Again, this is an FYI for all you DIY's

Upper and lower Ball joint replacement was time consuming but not difficult.

Since the new Frontier body style is not coming out for 2019 I decided to keep my current 2005 crew cab with 216000 miles for another year. Both of the upper ball joint boots were broken and the grease was leaking out, although the other suspension parts looked OK, I thought that I would replace the lowers at the same time.

Although I have replaced ball joints before, I have never worked on pressed on designs, so for me, this was a new learning experience.

I started off my research by referencing the service manual and by watching this YouTube video (YouTube) that I liked because there was no frivolous BS comments, just some guy removing the ball joints, strut tower, and links. Unfortunately, the vehicle was a 4x2 and there was no reassembly video of the process (really not needed).

Ordered the ball joints on Amazon.com.

I already had a U joint/ball joint C clamp type press and pitman arm/tie-rod pullers (small and large sizes) previously used to replace the u joints on an aluminum driveshaft. I did not have the ball joint adapters, however, my local Autozone had both a really nice and clean OEM brand C clamp and adapter set for loan (free with a credit card deposit).

Also had an impact gun, floor jack, jack stands, long breaker bar, 32 mm axle nut socket, assorted other sockets, wrenches, snap ring pliers, allen wrenches, screw drivers, penetrating oil, lithium grease, cotter pins, towels, and gloves.

Laid down a large sheet of cardboard to prevent my driveway getting soiled.
Properly secured the vehicle from rolling or falling off the stand and jack.

I used the new ball joints to properly size the adapters for the correct fit both for the removal and installation. Marking them with a grease pencil for use.

Started on the right (passenger) side. Completed one side at a time.

1. Jacked up the from the lower control arm and placed a stand on the frame clear of the
suspension.
2. Removed the tire, cotter pin on the axle and loosened the axle nut.
3. Remove the brake caliper and secure (hang to the frame with baling wire), remove the brake
caliper support frame (torque member), and rotor.
4. Carefully remove the ABS sensor from the hub and wire clips from the suspension and secure out
of the way (don't lose the hard gasket seal).
5. Removed the cotter pins on the upper ball joint and tie rod end.
6. Loosened the ball joint and tie rod nuts (Do not remove them at this time)
7. Using the small pitman arm puller, break loose the tie rod end and remove the nut and tie rod
end (spindle should swing freely).
8. Using the same small puller, break loose the upper ball joint and if there is no spring tension,
remove the nut and swing the spinlde out of the way.
9. Lift up the upper control arm and remove the small wire snap ring on the underside of the ball
joint with a small flat bladed screw driver.
10.Select the proper adapters and press off the old ball joint using the C clamp press and breaker
bar (recommend that you do not use an impact like in the video since it may damage the threads
on the clamp).
11 Carefully lower the supporting jack from the control arm and remove the axle nut, swing, rotate,
whatever direction works to remove the half shaft from the spindle and hub and secure out of the
way.
12.Remove the ball joint cross bolt pin bolt and nut (soak with penetrating oil).
13.Using the large pitman arm puller, remove the spindle from the ball joint.
14.Remove the snap ring from the upper side of the lower ball joint (soak with penetrating oil).
15.Select the proper adapters and press off the lower ball joint.

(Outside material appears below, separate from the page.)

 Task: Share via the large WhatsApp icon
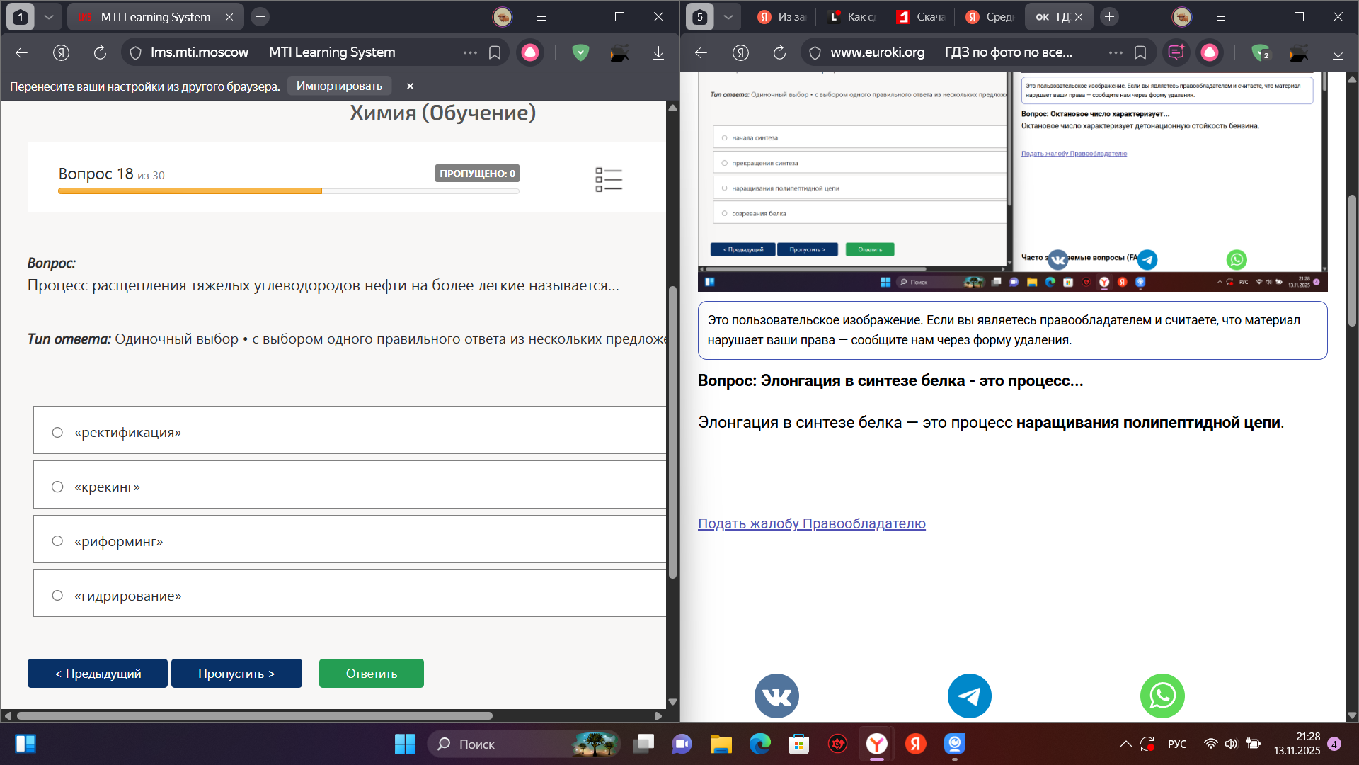point(1162,696)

Some prep work I did before reassembly:

Cleaned the control arm ball joint mounting surfaces with penetrating oil, a stainless steel wire
brush, checking for cracks, corrosion, and lubing with the lithium grease. Repeated the same
process for the lower ball joint spindle flange.


Reassembly:

1. Using the correct premarked adapters. press on the upper ball ball joint making sure that it is
square and level to the control arm. (some brands may be marked inside/outside for orientation)
2. Install the new wire snap ring.

3. Repeat the same process for the lower ball joint. (ran into 2 snags with the lowers. The first
was that I had the vehicle jacked too low to the ground and the C clamp that I had would not
clear the ground. Had to jack it up and re-position both the stand and jack. The second was that
the passenger side lower pressed in fine, the driver's side started to go in at an angle, not
square, and it took me quite awhile to get it back in square). Don't forget the snap ring.

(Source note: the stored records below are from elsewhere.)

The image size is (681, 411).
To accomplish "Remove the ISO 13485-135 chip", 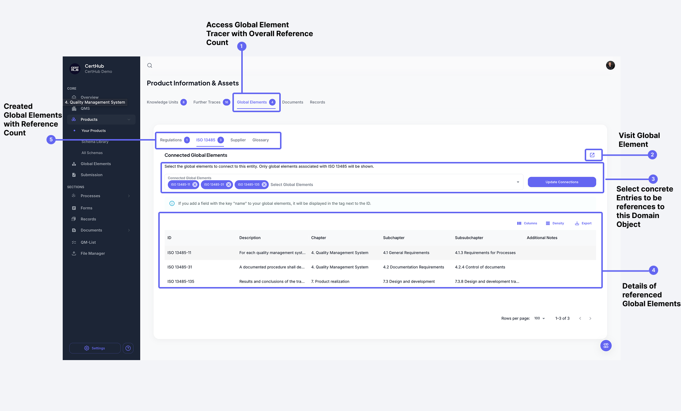I will pos(264,185).
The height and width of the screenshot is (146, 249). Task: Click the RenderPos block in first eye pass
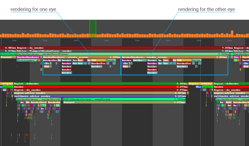tap(98, 63)
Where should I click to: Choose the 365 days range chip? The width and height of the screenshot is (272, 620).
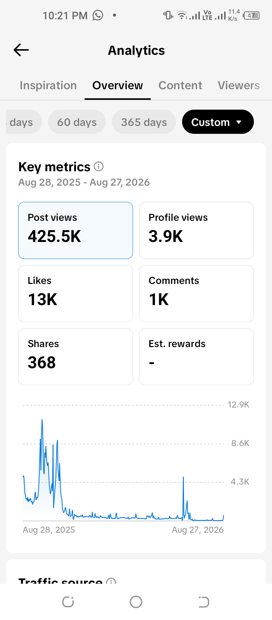(x=144, y=122)
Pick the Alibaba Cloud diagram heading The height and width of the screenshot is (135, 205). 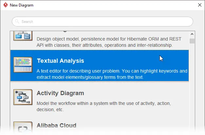click(56, 125)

4. Reassemble the remaining components in reverse order making sure that everything is properly
torqued and new cotter pins installed.



The uppers were much more easier to install than the lowers and I ended up using the floor jack under the lower control arm to press in the lower ball joint pin into the spindle flange and on the driver's side, I had to reuse the large pitman are puller to back out the lower pin because it went in too far and would not align with the cross pin bolt.

Total time for both sides were 6 hours start to finish including clean up and numerous water breaks.

Although the upper boots were broken, only one of the four joints had play in them. the others were still in good shape.

Test drove to check for any funny noises or unusual steering/handling issues. (none found)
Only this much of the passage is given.